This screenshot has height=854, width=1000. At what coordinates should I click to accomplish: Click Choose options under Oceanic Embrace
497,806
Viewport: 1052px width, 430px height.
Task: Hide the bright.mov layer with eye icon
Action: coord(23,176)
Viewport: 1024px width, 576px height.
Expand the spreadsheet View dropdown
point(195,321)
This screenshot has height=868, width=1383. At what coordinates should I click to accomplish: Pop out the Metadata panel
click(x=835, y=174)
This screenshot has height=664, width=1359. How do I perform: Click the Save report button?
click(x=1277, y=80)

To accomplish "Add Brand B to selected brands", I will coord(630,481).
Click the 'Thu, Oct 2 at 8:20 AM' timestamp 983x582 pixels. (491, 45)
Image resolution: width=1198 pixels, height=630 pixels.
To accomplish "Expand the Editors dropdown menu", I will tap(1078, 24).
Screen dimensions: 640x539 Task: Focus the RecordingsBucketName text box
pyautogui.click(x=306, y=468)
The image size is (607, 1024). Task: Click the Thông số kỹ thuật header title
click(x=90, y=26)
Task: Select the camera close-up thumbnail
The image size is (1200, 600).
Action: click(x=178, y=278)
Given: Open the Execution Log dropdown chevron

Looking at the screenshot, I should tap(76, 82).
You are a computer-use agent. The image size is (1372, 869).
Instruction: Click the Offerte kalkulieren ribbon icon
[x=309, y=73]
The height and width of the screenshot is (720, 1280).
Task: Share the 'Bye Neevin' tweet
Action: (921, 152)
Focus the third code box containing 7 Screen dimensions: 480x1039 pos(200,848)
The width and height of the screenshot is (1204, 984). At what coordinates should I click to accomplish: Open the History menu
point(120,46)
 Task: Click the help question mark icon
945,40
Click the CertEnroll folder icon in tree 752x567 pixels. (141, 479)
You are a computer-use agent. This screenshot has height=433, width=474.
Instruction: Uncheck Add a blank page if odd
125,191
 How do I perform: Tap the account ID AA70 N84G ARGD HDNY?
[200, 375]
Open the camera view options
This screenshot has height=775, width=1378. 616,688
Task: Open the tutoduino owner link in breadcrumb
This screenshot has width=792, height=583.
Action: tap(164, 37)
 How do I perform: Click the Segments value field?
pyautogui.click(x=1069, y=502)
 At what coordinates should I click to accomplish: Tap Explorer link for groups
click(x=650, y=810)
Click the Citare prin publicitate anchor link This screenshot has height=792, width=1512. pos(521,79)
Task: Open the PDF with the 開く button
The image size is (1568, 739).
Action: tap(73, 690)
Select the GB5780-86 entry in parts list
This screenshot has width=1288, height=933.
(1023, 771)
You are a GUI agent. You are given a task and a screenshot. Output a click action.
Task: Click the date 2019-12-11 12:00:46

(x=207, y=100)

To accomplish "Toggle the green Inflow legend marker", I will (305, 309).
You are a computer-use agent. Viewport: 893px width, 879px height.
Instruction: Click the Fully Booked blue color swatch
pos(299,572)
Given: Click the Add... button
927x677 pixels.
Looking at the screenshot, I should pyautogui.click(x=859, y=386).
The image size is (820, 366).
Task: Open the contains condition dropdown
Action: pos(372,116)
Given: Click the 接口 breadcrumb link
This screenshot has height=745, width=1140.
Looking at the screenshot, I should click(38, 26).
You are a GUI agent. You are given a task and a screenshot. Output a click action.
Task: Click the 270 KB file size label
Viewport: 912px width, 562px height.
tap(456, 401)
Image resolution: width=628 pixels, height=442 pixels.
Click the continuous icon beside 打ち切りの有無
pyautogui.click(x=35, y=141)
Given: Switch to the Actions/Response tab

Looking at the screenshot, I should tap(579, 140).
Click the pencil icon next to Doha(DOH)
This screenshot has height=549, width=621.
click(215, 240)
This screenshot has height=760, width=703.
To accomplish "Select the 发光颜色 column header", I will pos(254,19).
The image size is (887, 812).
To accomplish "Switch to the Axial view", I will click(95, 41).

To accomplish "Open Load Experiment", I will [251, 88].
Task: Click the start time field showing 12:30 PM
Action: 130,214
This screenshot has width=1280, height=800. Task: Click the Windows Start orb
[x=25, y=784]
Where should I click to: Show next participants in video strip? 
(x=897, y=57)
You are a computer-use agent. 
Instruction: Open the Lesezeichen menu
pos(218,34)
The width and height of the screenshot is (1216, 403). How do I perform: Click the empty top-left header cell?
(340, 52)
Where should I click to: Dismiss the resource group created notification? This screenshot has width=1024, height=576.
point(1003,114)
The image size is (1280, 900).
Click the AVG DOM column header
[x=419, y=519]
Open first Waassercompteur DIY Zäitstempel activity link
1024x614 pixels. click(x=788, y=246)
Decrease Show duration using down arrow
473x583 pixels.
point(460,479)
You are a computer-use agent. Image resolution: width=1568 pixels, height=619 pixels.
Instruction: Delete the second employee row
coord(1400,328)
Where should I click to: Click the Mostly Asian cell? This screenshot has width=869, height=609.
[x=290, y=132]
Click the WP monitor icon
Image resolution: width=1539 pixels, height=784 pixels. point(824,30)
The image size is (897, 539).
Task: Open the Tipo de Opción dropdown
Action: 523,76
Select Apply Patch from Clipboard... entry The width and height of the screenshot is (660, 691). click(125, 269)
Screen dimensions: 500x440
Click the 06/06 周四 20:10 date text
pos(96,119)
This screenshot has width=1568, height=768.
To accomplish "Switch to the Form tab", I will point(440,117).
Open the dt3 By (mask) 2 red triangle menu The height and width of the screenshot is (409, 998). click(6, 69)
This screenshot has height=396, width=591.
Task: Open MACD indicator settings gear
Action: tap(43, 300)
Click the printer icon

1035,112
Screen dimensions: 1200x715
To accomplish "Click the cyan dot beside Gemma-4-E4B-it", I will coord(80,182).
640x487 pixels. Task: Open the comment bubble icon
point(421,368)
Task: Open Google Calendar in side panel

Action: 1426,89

■ WHAT THE TASK ASKS
Please print all of the material again with no alteration.

■ SOLVED EXERCISE
This screenshot has height=854, width=1000. At what coordinates should I click to accomplish: Click Choose options under Oceanic Embrace
497,806
Viewport: 1052px width, 430px height.
Task: Hide the bright.mov layer with eye icon
Action: coord(23,176)
Viewport: 1024px width, 576px height.
Expand the spreadsheet View dropdown
point(195,321)
This screenshot has height=868, width=1383. At what coordinates should I click to accomplish: Pop out the Metadata panel
click(x=835, y=174)
This screenshot has height=664, width=1359. How do I perform: Click the Save report button?
click(x=1277, y=80)

To accomplish "Add Brand B to selected brands", I will coord(630,481).
Click the 'Thu, Oct 2 at 8:20 AM' timestamp 983x582 pixels. (491, 45)
Image resolution: width=1198 pixels, height=630 pixels.
To accomplish "Expand the Editors dropdown menu", I will tap(1078, 24).
Screen dimensions: 640x539 Task: Focus the RecordingsBucketName text box
pyautogui.click(x=306, y=468)
The image size is (607, 1024). Task: Click the Thông số kỹ thuật header title
click(x=90, y=26)
Task: Select the camera close-up thumbnail
The image size is (1200, 600).
Action: click(x=178, y=278)
Given: Open the Execution Log dropdown chevron

Looking at the screenshot, I should tap(76, 82).
You are a computer-use agent. The image size is (1372, 869).
Instruction: Click the Offerte kalkulieren ribbon icon
[x=309, y=73]
The height and width of the screenshot is (720, 1280).
Task: Share the 'Bye Neevin' tweet
Action: (921, 152)
Focus the third code box containing 7 Screen dimensions: 480x1039 pos(200,848)
The width and height of the screenshot is (1204, 984). At what coordinates should I click to accomplish: Open the History menu
point(120,46)
 Task: Click the help question mark icon
945,40
Click the CertEnroll folder icon in tree 752x567 pixels. (141, 479)
You are a computer-use agent. This screenshot has height=433, width=474.
Instruction: Uncheck Add a blank page if odd
125,191
 How do I perform: Tap the account ID AA70 N84G ARGD HDNY?
[200, 375]
Open the camera view options
This screenshot has height=775, width=1378. 616,688
Task: Open the tutoduino owner link in breadcrumb
This screenshot has width=792, height=583.
Action: tap(164, 37)
 How do I perform: Click the Segments value field?
pyautogui.click(x=1069, y=502)
 At what coordinates should I click to accomplish: Tap Explorer link for groups
click(x=650, y=810)
Click the Citare prin publicitate anchor link This screenshot has height=792, width=1512. pos(521,79)
Task: Open the PDF with the 開く button
The image size is (1568, 739).
Action: tap(73, 690)
Select the GB5780-86 entry in parts list
This screenshot has width=1288, height=933.
(1023, 771)
You are a GUI agent. You are given a task and a screenshot. Output a click action.
Task: Click the date 2019-12-11 12:00:46

(x=207, y=100)

To accomplish "Toggle the green Inflow legend marker", I will (305, 309).
You are a computer-use agent. Viewport: 893px width, 879px height.
Instruction: Click the Fully Booked blue color swatch
pos(299,572)
Given: Click the Add... button
927x677 pixels.
Looking at the screenshot, I should pyautogui.click(x=859, y=386).
The image size is (820, 366).
Task: Open the contains condition dropdown
Action: pos(372,116)
Given: Click the 接口 breadcrumb link
This screenshot has height=745, width=1140.
Looking at the screenshot, I should click(38, 26).
You are a GUI agent. You are given a task and a screenshot. Output a click action.
Task: Click the 270 KB file size label
Viewport: 912px width, 562px height.
tap(456, 401)
Image resolution: width=628 pixels, height=442 pixels.
Click the continuous icon beside 打ち切りの有無
pyautogui.click(x=35, y=141)
Given: Switch to the Actions/Response tab

Looking at the screenshot, I should tap(579, 140).
Click the pencil icon next to Doha(DOH)
This screenshot has height=549, width=621.
click(215, 240)
This screenshot has height=760, width=703.
To accomplish "Select the 发光颜色 column header", I will pos(254,19).
The image size is (887, 812).
To accomplish "Switch to the Axial view", I will click(95, 41).

To accomplish "Open Load Experiment", I will [251, 88].
Task: Click the start time field showing 12:30 PM
Action: 130,214
This screenshot has width=1280, height=800. Task: Click the Windows Start orb
[x=25, y=784]
Where should I click to: Show next participants in video strip? 
(x=897, y=57)
You are a computer-use agent. 
Instruction: Open the Lesezeichen menu
pos(218,34)
The width and height of the screenshot is (1216, 403). How do I perform: Click the empty top-left header cell?
(340, 52)
Where should I click to: Dismiss the resource group created notification? This screenshot has width=1024, height=576.
point(1003,114)
The image size is (1280, 900).
Click the AVG DOM column header
[x=419, y=519]
Open first Waassercompteur DIY Zäitstempel activity link
1024x614 pixels. click(x=788, y=246)
Decrease Show duration using down arrow
473x583 pixels.
point(460,479)
You are a computer-use agent. Image resolution: width=1568 pixels, height=619 pixels.
Instruction: Delete the second employee row
coord(1400,328)
Where should I click to: Click the Mostly Asian cell? This screenshot has width=869, height=609.
[x=290, y=132]
Click the WP monitor icon
Image resolution: width=1539 pixels, height=784 pixels. point(824,30)
The image size is (897, 539).
Task: Open the Tipo de Opción dropdown
Action: 523,76
Select Apply Patch from Clipboard... entry The width and height of the screenshot is (660, 691). click(125, 269)
Screen dimensions: 500x440
Click the 06/06 周四 20:10 date text
pos(96,119)
This screenshot has width=1568, height=768.
To accomplish "Switch to the Form tab", I will point(440,117).
Open the dt3 By (mask) 2 red triangle menu The height and width of the screenshot is (409, 998). click(6, 69)
This screenshot has height=396, width=591.
Task: Open MACD indicator settings gear
Action: tap(43, 300)
Click the printer icon

1035,112
Screen dimensions: 1200x715
To accomplish "Click the cyan dot beside Gemma-4-E4B-it", I will coord(80,182).
640x487 pixels. Task: Open the comment bubble icon
point(421,368)
Task: Open Google Calendar in side panel

Action: 1426,89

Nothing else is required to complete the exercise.